Dari teras rumah mereka duduk berjam-jam, menorehkan lilin, menusuk kain, lalu mencelupkan ke pewarna. Proses panjang itu lantas melahirkan beragam karya batik.
Artinya, kata Indra, complongan bukan inovasi baru, melainkan hasil kreativitas masyarakat Indramayu yang diwariskan lintas generasi.
Pesisir dalam selembar kain
Indramayu dikenal sebagai daerah pesisir karena lokasinya dekat dengan laut.
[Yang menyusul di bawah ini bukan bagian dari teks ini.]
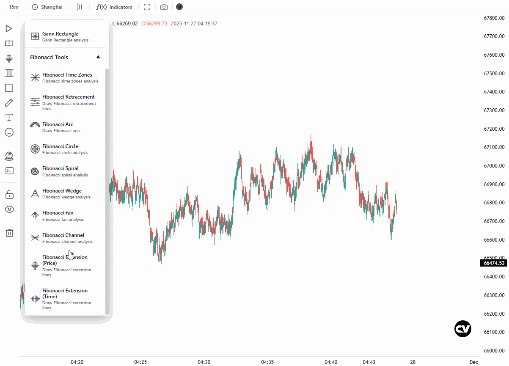509x366 pixels.
Task: Toggle drawings visibility eye icon
Action: [x=9, y=209]
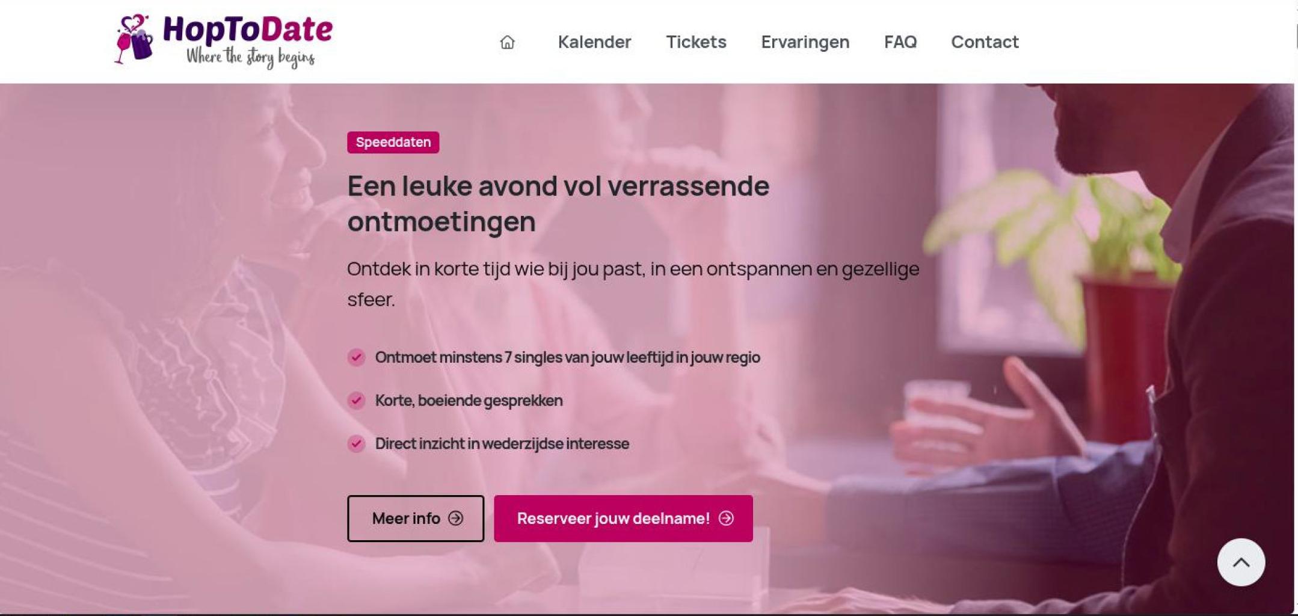Click the arrow icon in Meer info button
This screenshot has width=1298, height=616.
(x=456, y=518)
Kekayaan bahari itu kemudian hadir dalam ragam motif batik dermayon, sebutan lain bagi batik dari daerah ini.
Bentuk udang, cumi-cumi, kapal, hingga tumbuhan laut menjadi ornamen yang kerap menghiasi kain batik. Semua lahir dari keintiman masyarakat Indramayu dengan alam sekitarnya.
Namun pengaruhnya tidak berhenti di situ. Lintas perdagangan masa lalu membawa warna budaya Tiongkok ke pesisir, sehingga motif khas dari Negeri Tirai Bambu turut melekat dalam estetika batik Indramayu.
Motif batik Indramayu berjumlah ratusan. Beberapa di antaranya sudah mendapat hak cipta, seperti motif iwak etong yang terkenal hingga Jepang.
Ada pula sawat riwog, motif asli Indramayu yang kini tengah naik daun karena kerumitannya. Unsurnya menggambarkan ubur-ubur hingga lintah laut bercakar.
Indra menegaskan, tugas besar ke depan adalah mematenkan kembali motif-motif lama yang hampir punah. Dari sekitar 200 motif, baru 50 yang memiliki hak cipta.
Dari beragam corak itu, batik tulis complongan memiliki tempat istimewa. Sebab, keunikan ini hanya ada di Indramayu, tidak ditemukan di daerah lain.